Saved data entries
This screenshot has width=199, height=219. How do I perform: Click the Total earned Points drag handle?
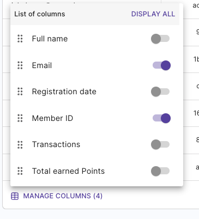(20, 171)
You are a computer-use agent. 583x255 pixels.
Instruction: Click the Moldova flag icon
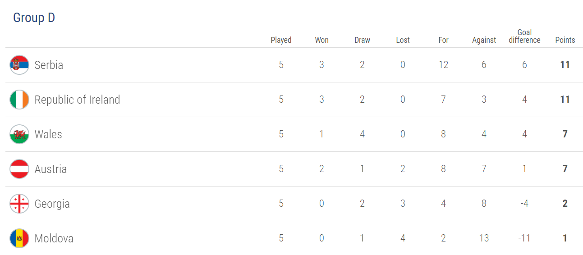coord(19,238)
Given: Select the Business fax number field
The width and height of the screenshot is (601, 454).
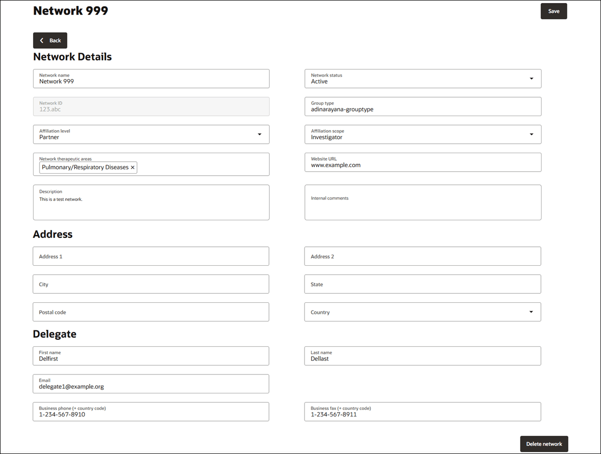Looking at the screenshot, I should 423,411.
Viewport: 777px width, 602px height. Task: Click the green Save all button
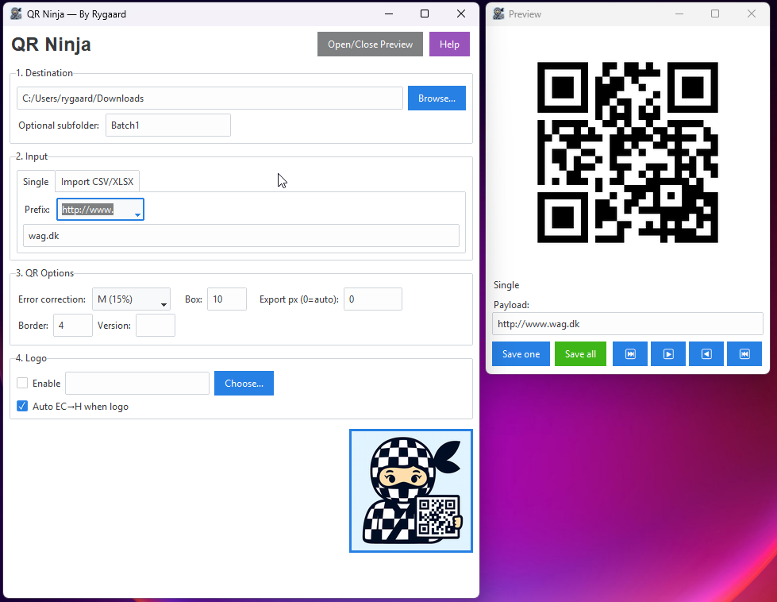[x=580, y=354]

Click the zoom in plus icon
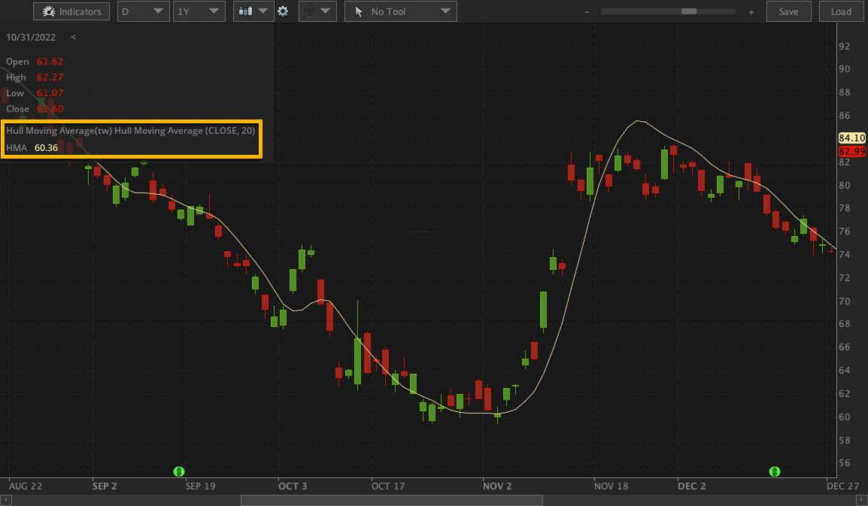pos(750,11)

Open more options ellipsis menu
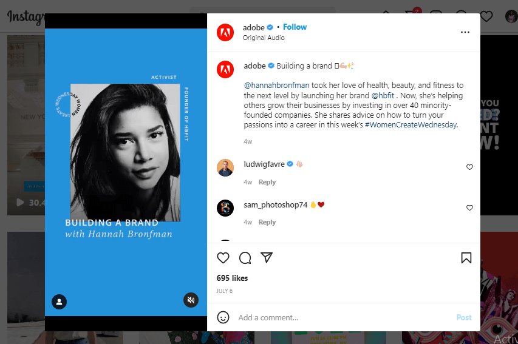[x=465, y=32]
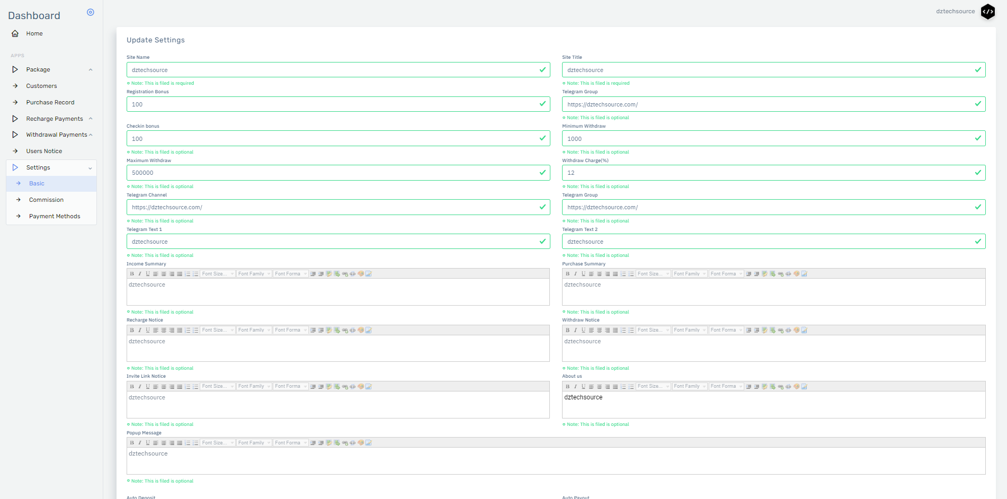Go to Payment Methods in sidebar

tap(55, 216)
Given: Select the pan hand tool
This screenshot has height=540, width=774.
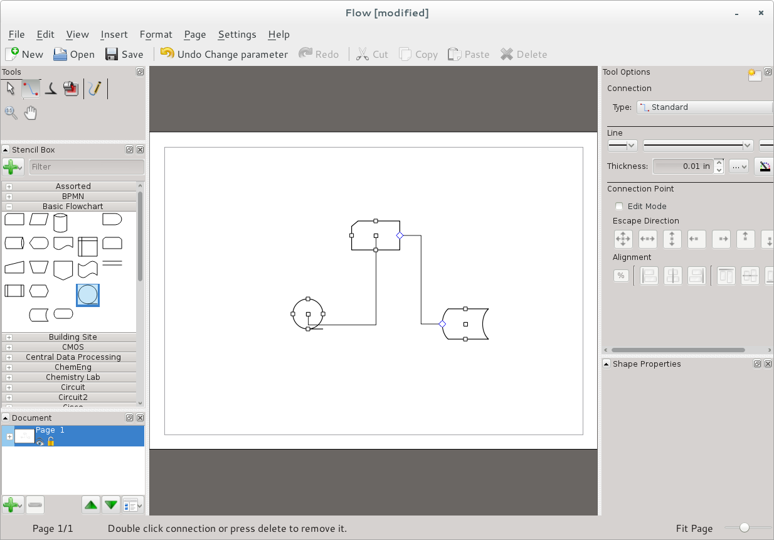Looking at the screenshot, I should 30,113.
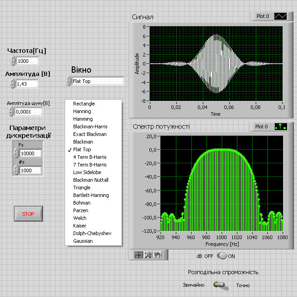
Task: Choose Hanning from the window list
Action: point(82,111)
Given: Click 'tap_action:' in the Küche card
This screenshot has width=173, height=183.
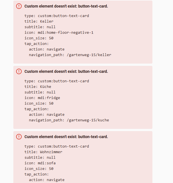Looking at the screenshot, I should [37, 109].
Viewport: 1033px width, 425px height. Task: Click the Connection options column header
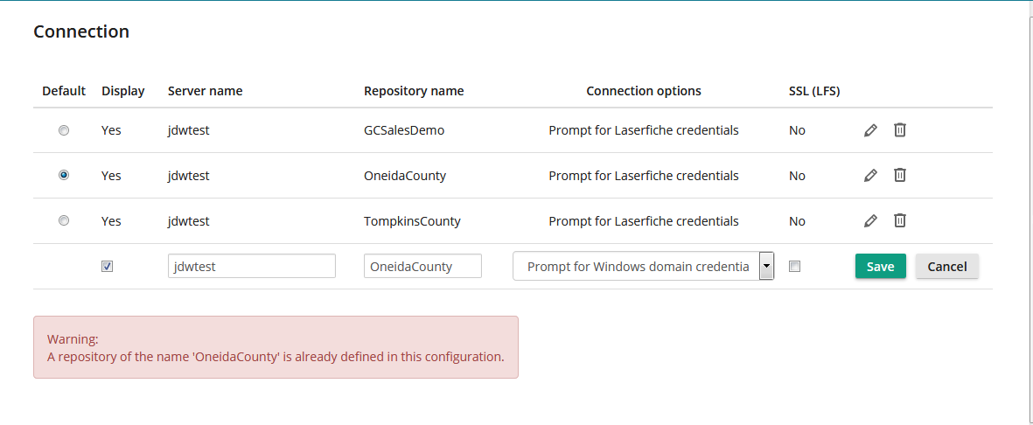click(x=644, y=91)
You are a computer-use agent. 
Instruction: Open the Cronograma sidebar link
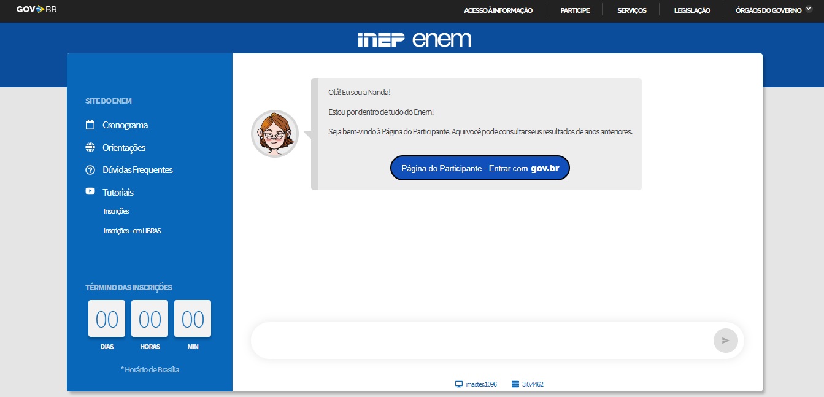125,125
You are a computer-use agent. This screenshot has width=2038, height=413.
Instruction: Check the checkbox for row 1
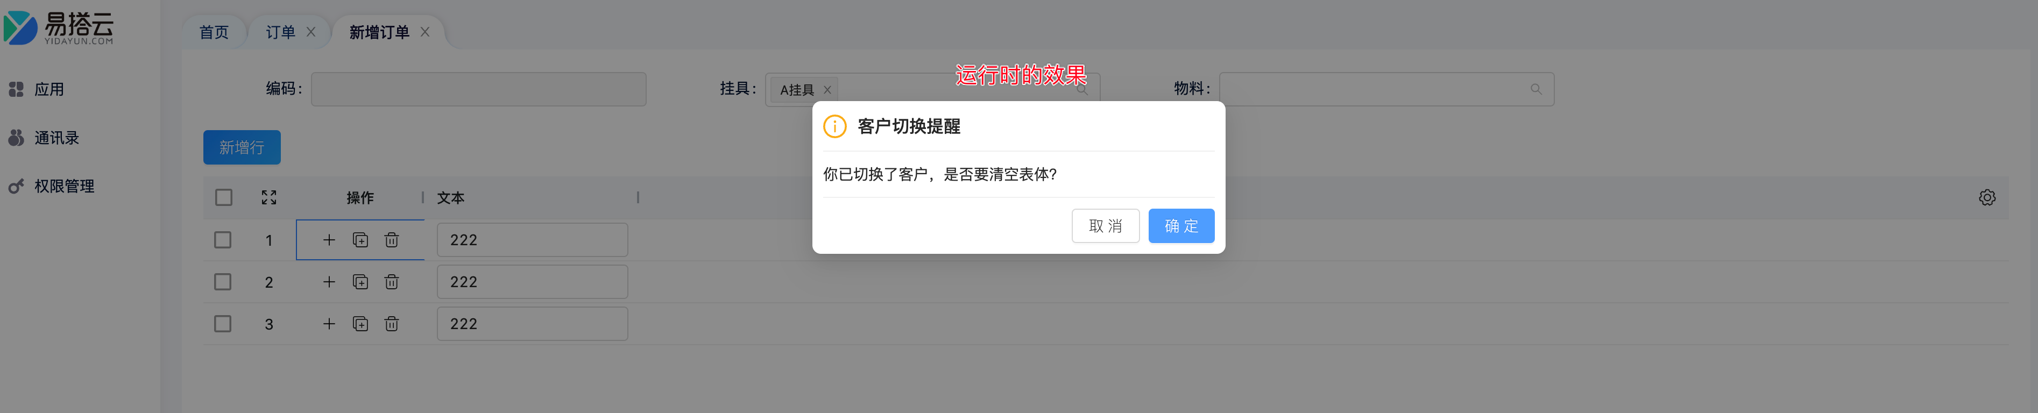(x=223, y=240)
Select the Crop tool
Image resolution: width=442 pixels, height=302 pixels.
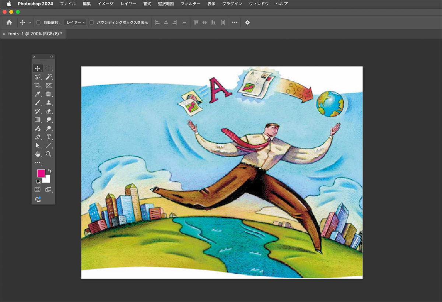37,85
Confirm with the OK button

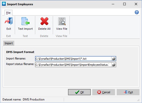coord(79,92)
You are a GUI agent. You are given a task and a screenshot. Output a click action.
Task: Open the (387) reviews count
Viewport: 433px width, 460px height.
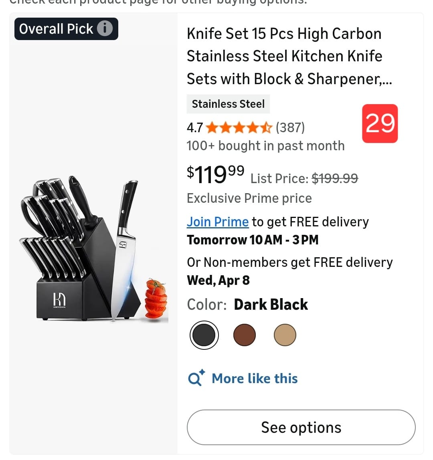click(x=290, y=128)
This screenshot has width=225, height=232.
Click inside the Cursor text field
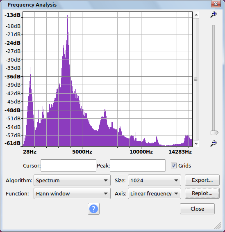pos(68,165)
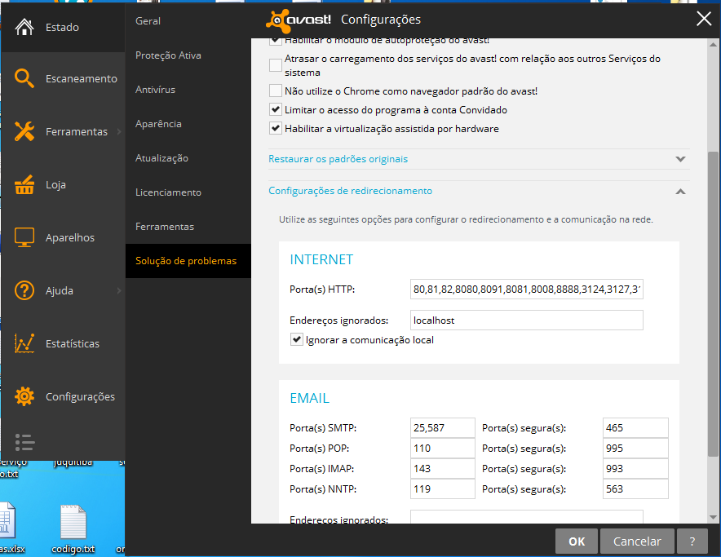Disable Habilitar a virtualização assistida por hardware

tap(276, 129)
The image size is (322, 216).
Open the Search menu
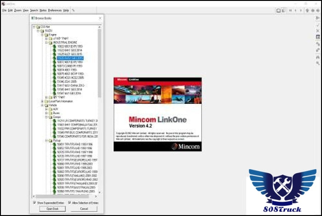point(34,10)
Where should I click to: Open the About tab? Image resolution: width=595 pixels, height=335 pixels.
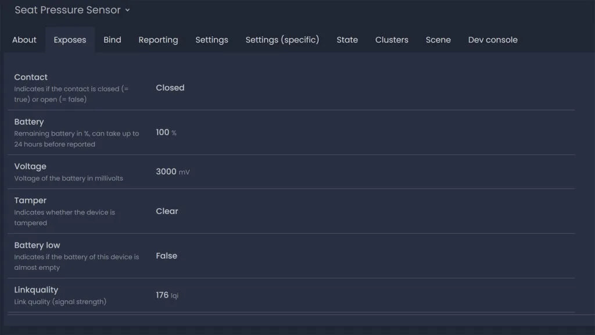pyautogui.click(x=24, y=40)
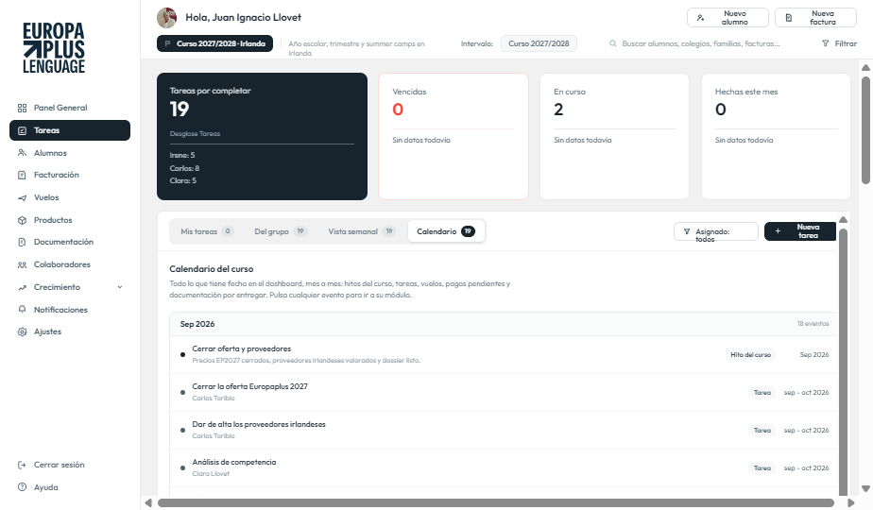Open Ajustes gear icon
Image resolution: width=873 pixels, height=510 pixels.
pos(23,332)
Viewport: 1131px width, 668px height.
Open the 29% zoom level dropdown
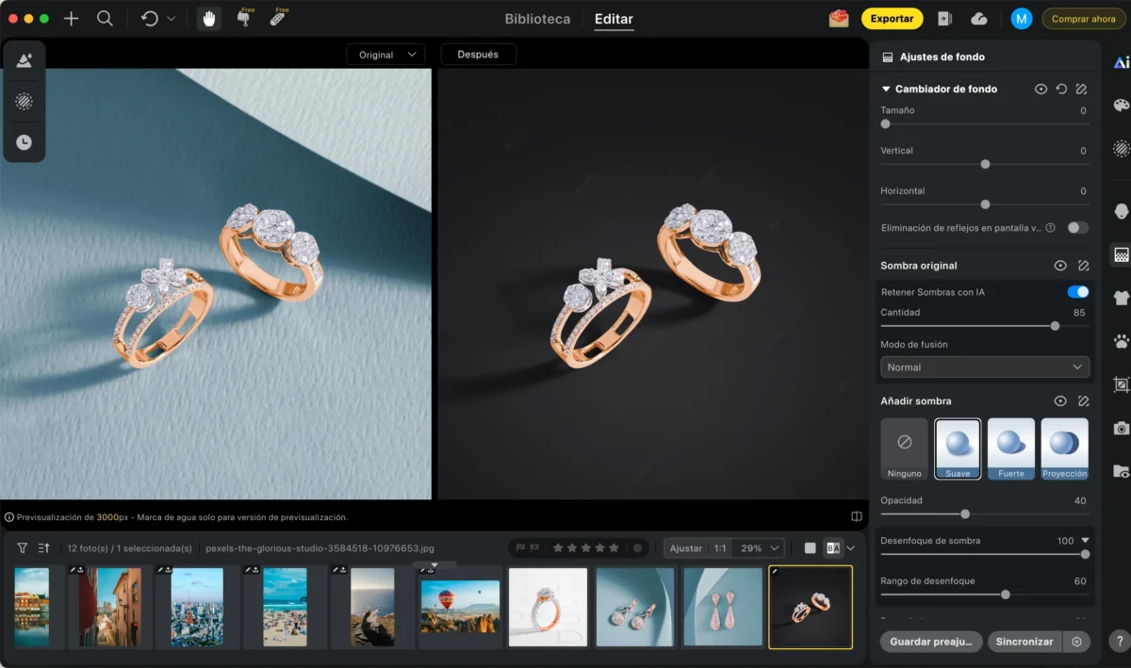[x=762, y=547]
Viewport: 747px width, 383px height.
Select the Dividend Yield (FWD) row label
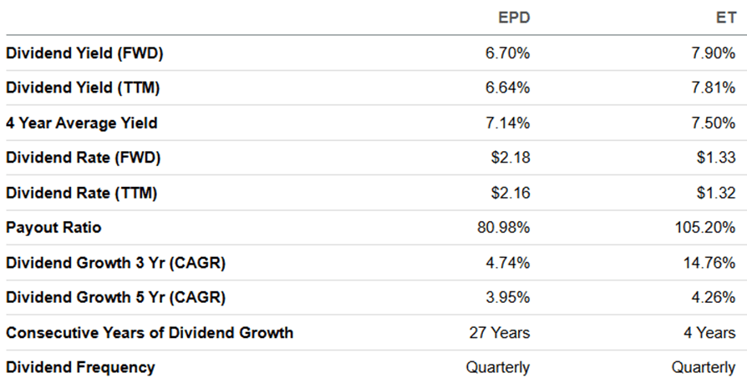pyautogui.click(x=84, y=53)
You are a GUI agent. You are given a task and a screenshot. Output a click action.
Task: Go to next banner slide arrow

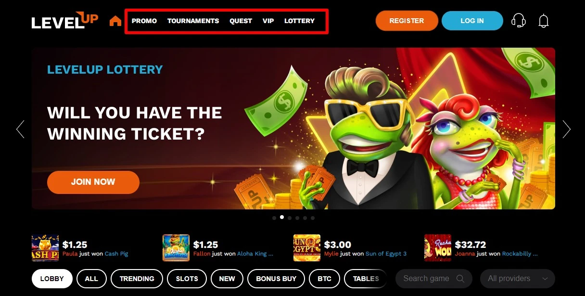click(x=567, y=129)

Problem: What's needed is an exact copy of every entry, free of pictures.

Task output:
This screenshot has width=199, height=219. How do I perform: Click the Total earned Points drag handle?
(20, 171)
You are a computer-use agent. 583x255 pixels.
Instruction: Click the Moldova flag icon
coord(19,238)
Given: Select the Business fax number field
The width and height of the screenshot is (601, 454).
Looking at the screenshot, I should 423,411.
Viewport: 777px width, 602px height. Task: Click the green Save all button
[x=580, y=354]

Click the zoom in plus icon
pos(750,11)

Open more options ellipsis menu
[x=465, y=32]
Go to Payment Methods in sidebar

tap(55, 216)
Given: Select the pan hand tool
This screenshot has height=540, width=774.
Looking at the screenshot, I should 30,113.
Task: Choose Hanning from the window list
Action: point(82,111)
Given: Click 'tap_action:' in the Küche card
This screenshot has width=173, height=183.
Looking at the screenshot, I should [37, 109].
Viewport: 1033px width, 425px height. Task: Click the Connection options column header
click(x=644, y=91)
You are a computer-use agent. 
Instruction: Open the Cronograma sidebar link
125,125
You are a computer-use agent. This screenshot has width=2038, height=413.
Instruction: Check the checkbox for row 1
(x=223, y=240)
Select the Crop tool
Image resolution: width=442 pixels, height=302 pixels.
37,85
Confirm with the OK button

coord(79,92)
You are a GUI agent. You are given a task and a screenshot. Output a click action.
Task: Open the (387) reviews count
Viewport: 433px width, 460px height.
click(x=290, y=128)
This screenshot has width=225, height=232.
Click inside the Cursor text field
pos(68,165)
Disable Habilitar a virtualização assistida por hardware

tap(276, 129)
The image size is (322, 216).
Open the Search menu
point(34,10)
Where should I click to: Open the About tab? Image resolution: width=595 pixels, height=335 pixels.
pyautogui.click(x=24, y=40)
Open Ajustes gear icon
Image resolution: width=873 pixels, height=510 pixels.
pos(23,332)
Viewport: 1131px width, 668px height.
Open the 29% zoom level dropdown
[x=762, y=547]
Viewport: 747px width, 383px height.
Select the Dividend Yield (FWD) row label
pyautogui.click(x=84, y=53)
You are a GUI agent. You are given a task and a screenshot. Output a click action.
Task: Go to next banner slide arrow

click(x=567, y=129)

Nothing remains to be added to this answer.